**Excerpted data**
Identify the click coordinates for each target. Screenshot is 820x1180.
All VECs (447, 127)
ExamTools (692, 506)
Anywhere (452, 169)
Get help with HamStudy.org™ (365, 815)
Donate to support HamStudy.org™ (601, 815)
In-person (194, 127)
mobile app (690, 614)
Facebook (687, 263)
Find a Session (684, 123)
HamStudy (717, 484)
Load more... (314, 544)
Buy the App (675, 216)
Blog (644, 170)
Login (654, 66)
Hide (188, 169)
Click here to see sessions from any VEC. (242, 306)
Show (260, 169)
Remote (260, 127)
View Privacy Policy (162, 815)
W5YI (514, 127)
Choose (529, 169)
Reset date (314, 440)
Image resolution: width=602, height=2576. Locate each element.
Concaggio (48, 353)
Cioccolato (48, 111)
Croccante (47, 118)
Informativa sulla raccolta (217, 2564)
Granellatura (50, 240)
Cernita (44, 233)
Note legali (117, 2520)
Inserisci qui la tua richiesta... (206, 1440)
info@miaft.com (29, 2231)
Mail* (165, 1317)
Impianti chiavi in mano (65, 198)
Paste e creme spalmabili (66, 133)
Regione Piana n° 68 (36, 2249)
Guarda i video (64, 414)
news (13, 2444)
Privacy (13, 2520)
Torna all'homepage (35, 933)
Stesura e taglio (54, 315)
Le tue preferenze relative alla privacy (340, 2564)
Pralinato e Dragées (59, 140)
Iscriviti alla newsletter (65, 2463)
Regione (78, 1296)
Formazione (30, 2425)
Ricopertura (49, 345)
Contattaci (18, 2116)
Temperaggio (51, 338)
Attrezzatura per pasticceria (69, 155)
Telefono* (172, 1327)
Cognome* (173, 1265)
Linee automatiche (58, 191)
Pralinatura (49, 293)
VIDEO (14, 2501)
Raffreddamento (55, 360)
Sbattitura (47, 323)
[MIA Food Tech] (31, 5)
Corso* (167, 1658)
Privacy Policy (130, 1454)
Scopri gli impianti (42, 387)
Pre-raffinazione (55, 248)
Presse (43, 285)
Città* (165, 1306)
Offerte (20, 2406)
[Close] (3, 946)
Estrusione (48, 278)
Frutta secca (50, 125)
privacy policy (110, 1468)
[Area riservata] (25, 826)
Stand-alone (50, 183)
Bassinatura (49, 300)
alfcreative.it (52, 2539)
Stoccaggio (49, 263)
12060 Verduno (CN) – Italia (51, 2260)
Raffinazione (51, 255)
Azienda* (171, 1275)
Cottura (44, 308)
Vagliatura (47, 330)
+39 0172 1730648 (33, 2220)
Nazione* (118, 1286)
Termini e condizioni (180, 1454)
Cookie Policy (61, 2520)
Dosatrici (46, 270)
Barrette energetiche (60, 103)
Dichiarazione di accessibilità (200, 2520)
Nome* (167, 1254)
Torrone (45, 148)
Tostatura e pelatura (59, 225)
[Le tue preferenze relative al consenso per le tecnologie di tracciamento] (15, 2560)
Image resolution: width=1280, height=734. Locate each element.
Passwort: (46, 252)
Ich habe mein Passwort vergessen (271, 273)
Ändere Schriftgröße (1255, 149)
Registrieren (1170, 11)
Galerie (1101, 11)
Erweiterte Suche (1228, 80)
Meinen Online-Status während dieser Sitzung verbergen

**Required work**
Copy out exactly the lines from the line with "Azienda* (171, 1275)" to the end of the listing, including both of those lines, and give nothing else.

**Exercise answer**
Azienda* (171, 1275)
Cottura (44, 308)
Vagliatura (47, 330)
+39 0172 1730648 (33, 2220)
Nazione* (118, 1286)
Termini e condizioni (180, 1454)
Cookie Policy (61, 2520)
Dosatrici (46, 270)
Barrette energetiche (60, 103)
Dichiarazione di accessibilità (200, 2520)
Nome* (167, 1254)
Torrone (45, 148)
Tostatura e pelatura (59, 225)
[Le tue preferenze relative al consenso per le tecnologie di tracciamento] (15, 2560)
Image resolution: width=1280, height=734. Locate each element.
Passwort: (46, 252)
Ich habe mein Passwort vergessen (271, 273)
Ändere Schriftgröße (1255, 149)
Registrieren (1170, 11)
Galerie (1101, 11)
Erweiterte Suche (1228, 80)
Meinen Online-Status während dieser Sitzung verbergen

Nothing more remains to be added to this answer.